Familien bekommen bei der Deutschen Bahn keine vergünstigte Reservierung mehr und die Empörung ist groß. Aber geht es wirklich um die paar Euro? In Frankreich zeigt sich: Da wo es rund läuft, ist es auch ok, wenn es was kostet
Am Gare de Lyon in Paris
Foto: Jacques Demarthon/ AFP
Erstmal eine überraschende Nachricht vorweg: Nein, in Frankreich, mit seinem viel beschworenen Hochgeschwindigkeitsnetz und seinen rasend schnellen TGVs, ist das Bahnfahren für Kinder im Gegensatz zum deutschen Modell, wo man bis 14 Jahren kostenlos reist, ganz und gar nicht umsonst.

· · · · ·

Gib den Text über das Bahnfahren mit Kindern in Deutschland und Frankreich vollständig und Wort für Wort wieder.

**DATENAUSZUG:**
· · · · ·

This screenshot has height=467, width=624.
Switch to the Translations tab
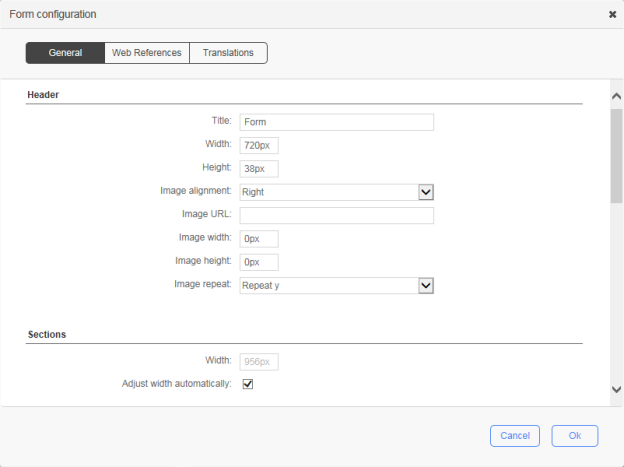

· · · · ·

**AUSGABE:**
Familien bekommen bei der Deutschen Bahn keine vergünstigte Reservierung mehr und die Empörung ist groß. Aber geht es wirklich um die paar Euro? In Frankreich zeigt sich: Da wo es rund läuft, ist es auch ok, wenn es was kostet
Am Gare de Lyon in Paris
Foto: Jacques Demarthon/ AFP
Erstmal eine überraschende Nachricht vorweg: Nein, in Frankreich, mit seinem viel beschworenen Hochgeschwindigkeitsnetz und seinen rasend schnellen TGVs, ist das Bahnfahren für Kinder im Gegensatz zum deutschen Modell, wo man bis 14 Jahren kostenlos reist, ganz und gar nicht umsonst.